--- begin ---
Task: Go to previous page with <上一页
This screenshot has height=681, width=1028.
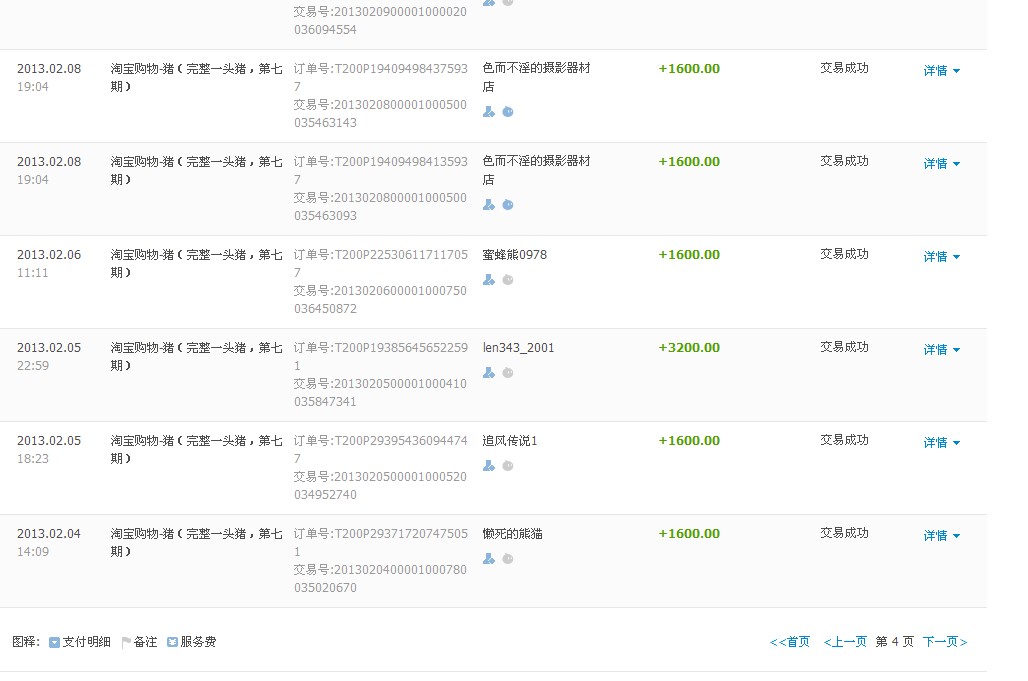Action: (845, 642)
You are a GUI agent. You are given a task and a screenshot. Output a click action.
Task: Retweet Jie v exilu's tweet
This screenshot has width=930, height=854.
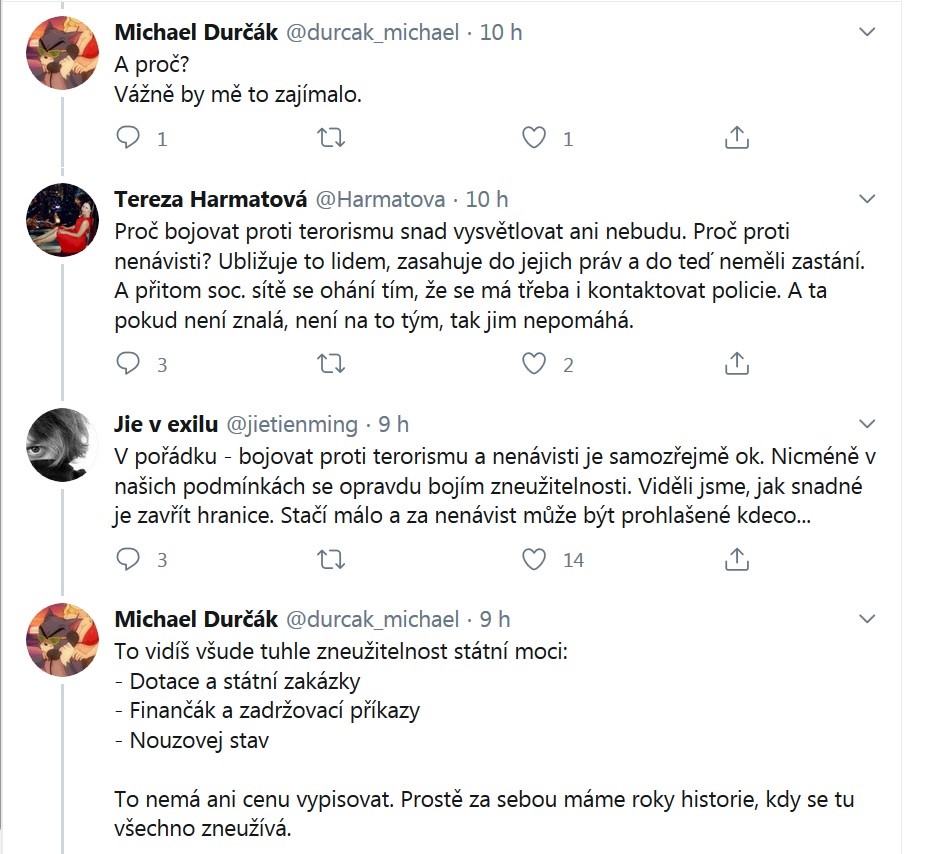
--- end ---
Aim
Rewrite the listing above with each "screenshot" changed to "image" and everything else left as it is. Omit the pictures.

Answer for this exercise
Task: Go to previous page with <上一页
This image has height=681, width=1028.
Action: (845, 642)
You are a GUI agent. You are given a task and a image. Output a click action.
Task: Retweet Jie v exilu's tweet
This image has width=930, height=854.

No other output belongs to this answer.